### [RECORDS SUPPLIED]

####################

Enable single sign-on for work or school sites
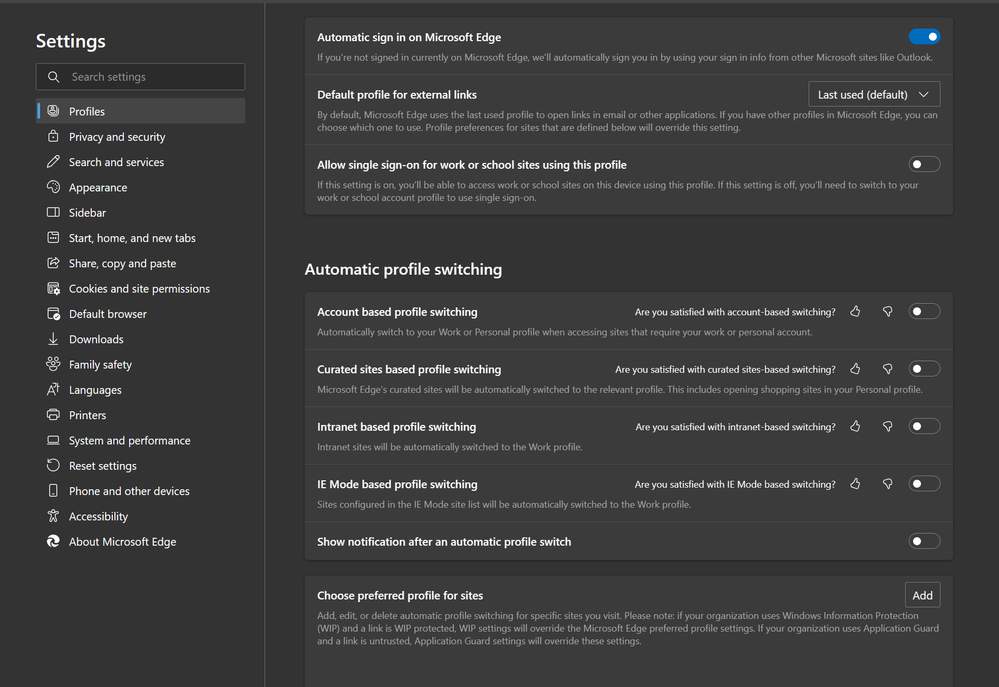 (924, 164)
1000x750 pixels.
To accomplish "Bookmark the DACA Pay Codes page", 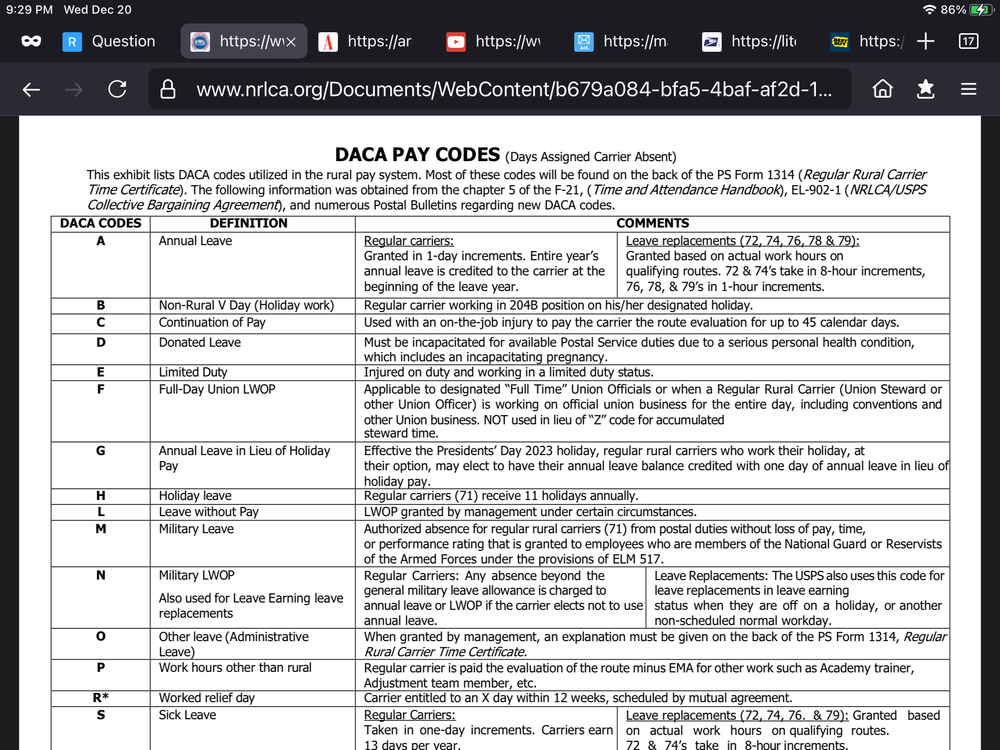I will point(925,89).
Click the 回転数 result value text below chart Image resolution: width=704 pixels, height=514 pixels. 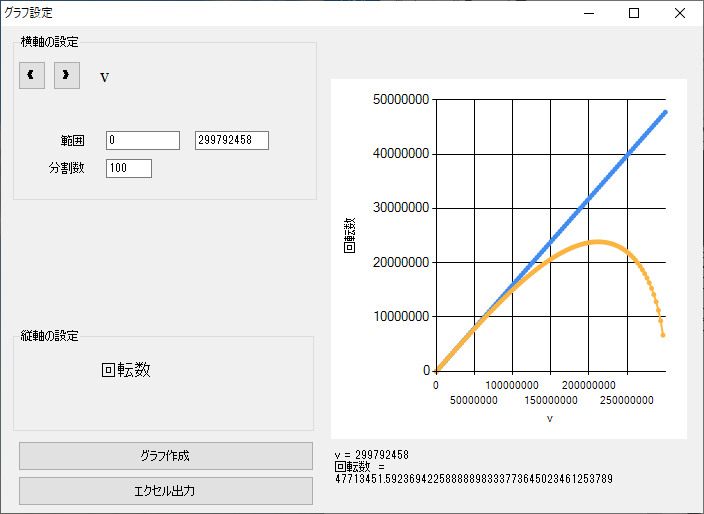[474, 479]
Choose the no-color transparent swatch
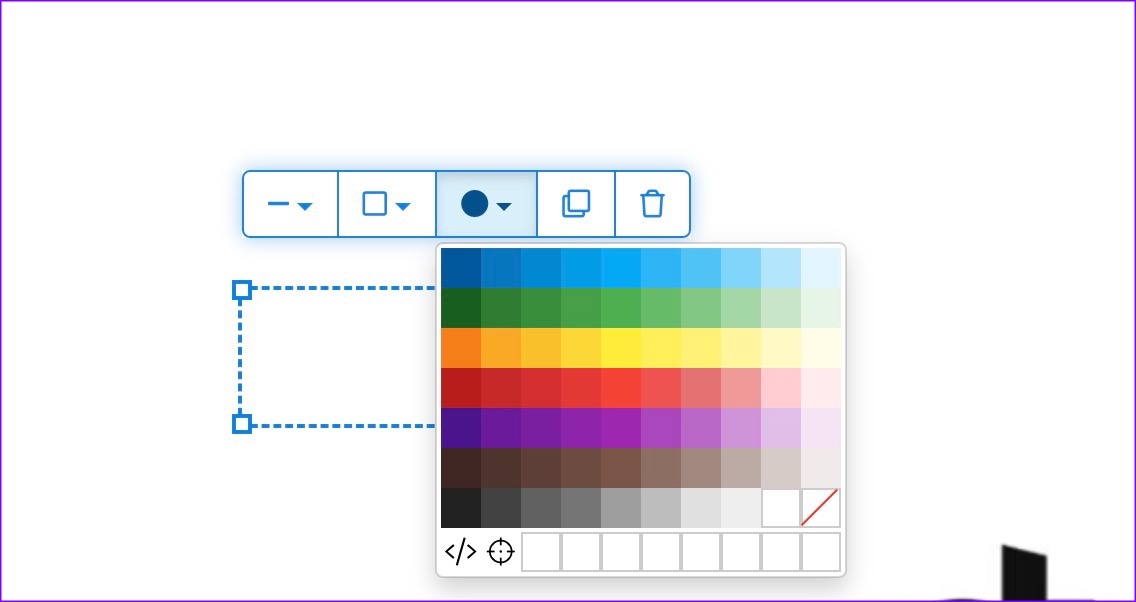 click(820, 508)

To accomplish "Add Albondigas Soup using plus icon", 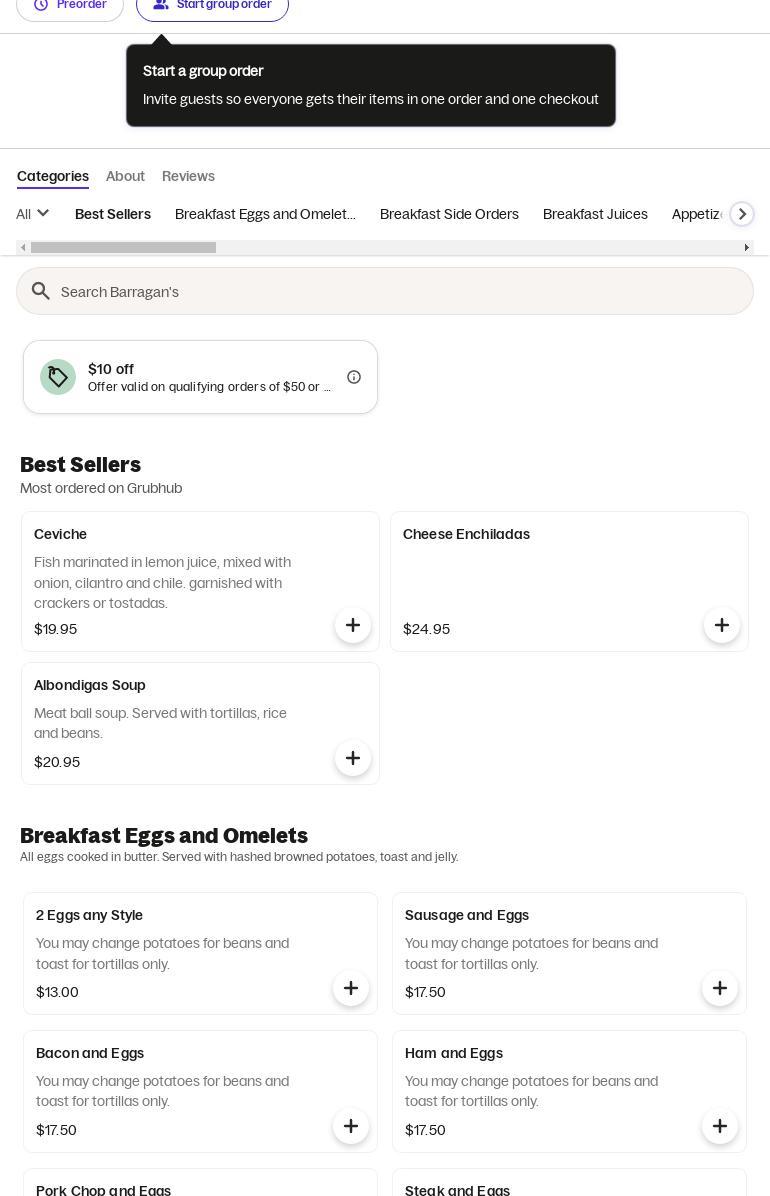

####################

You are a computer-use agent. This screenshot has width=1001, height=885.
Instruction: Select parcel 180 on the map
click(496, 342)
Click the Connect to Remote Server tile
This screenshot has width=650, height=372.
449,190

####################

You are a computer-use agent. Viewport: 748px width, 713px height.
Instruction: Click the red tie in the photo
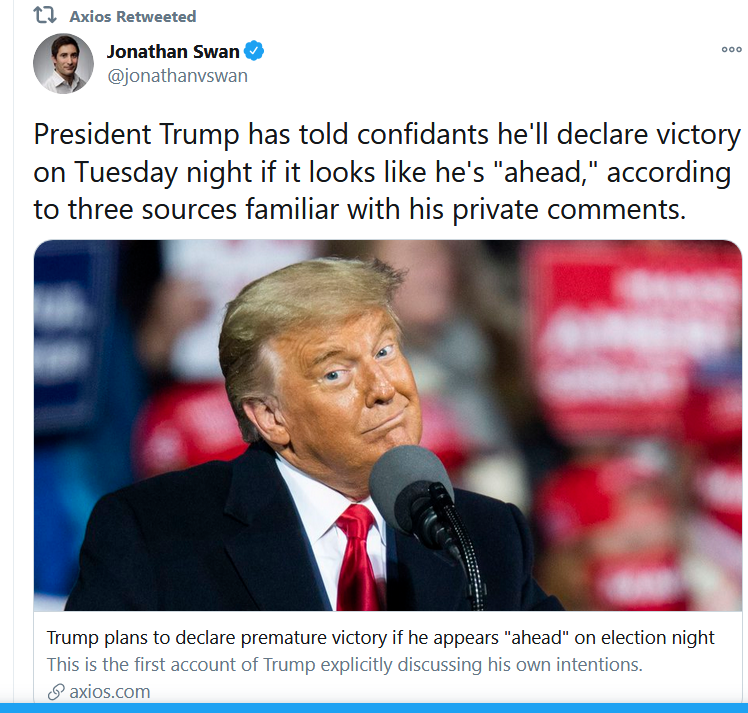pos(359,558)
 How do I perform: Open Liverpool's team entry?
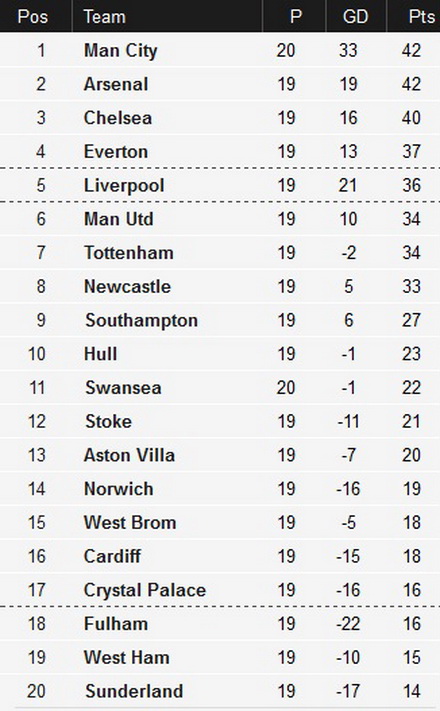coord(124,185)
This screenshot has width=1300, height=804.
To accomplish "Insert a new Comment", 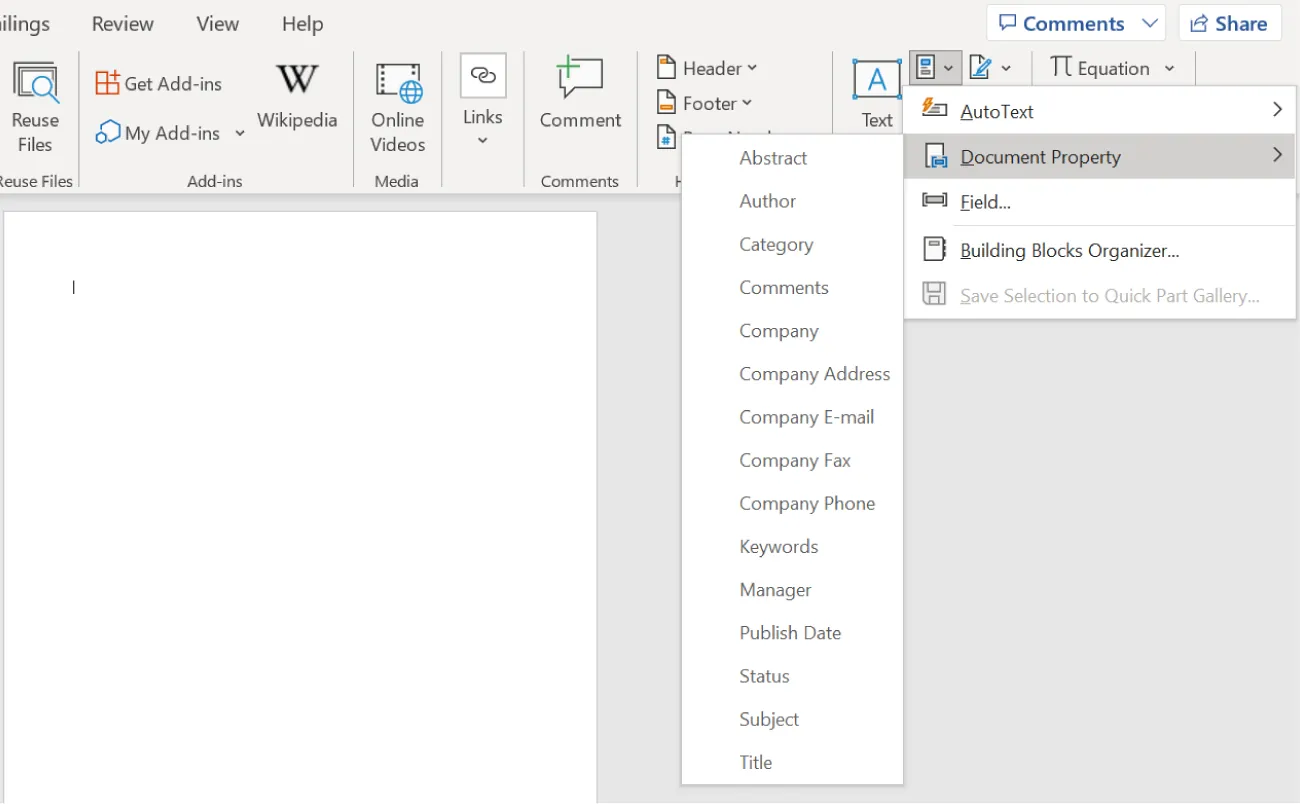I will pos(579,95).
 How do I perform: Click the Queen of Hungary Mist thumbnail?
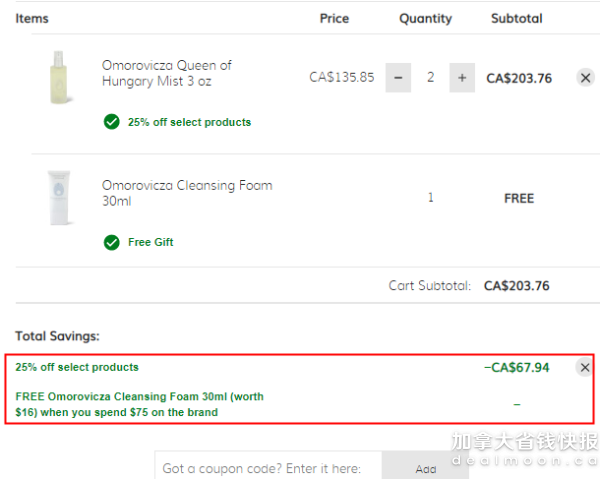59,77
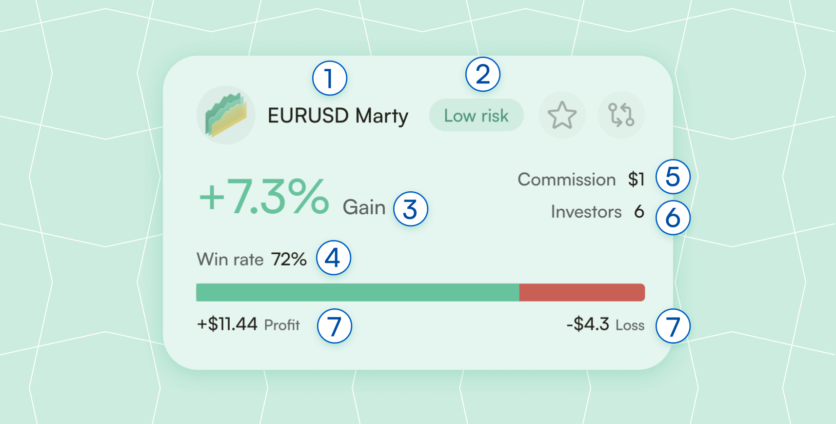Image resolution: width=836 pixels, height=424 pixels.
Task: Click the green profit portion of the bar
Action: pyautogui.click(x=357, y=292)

####################

### [YOUR TASK]
The lines holding the string "agent" are what is needed from the material above.

### [PROBLEM SOLUTION]
You are a computer-use agent. This screenshot has width=1001, height=885.
You are a computer-use agent. Viewport: 748px width, 713px height.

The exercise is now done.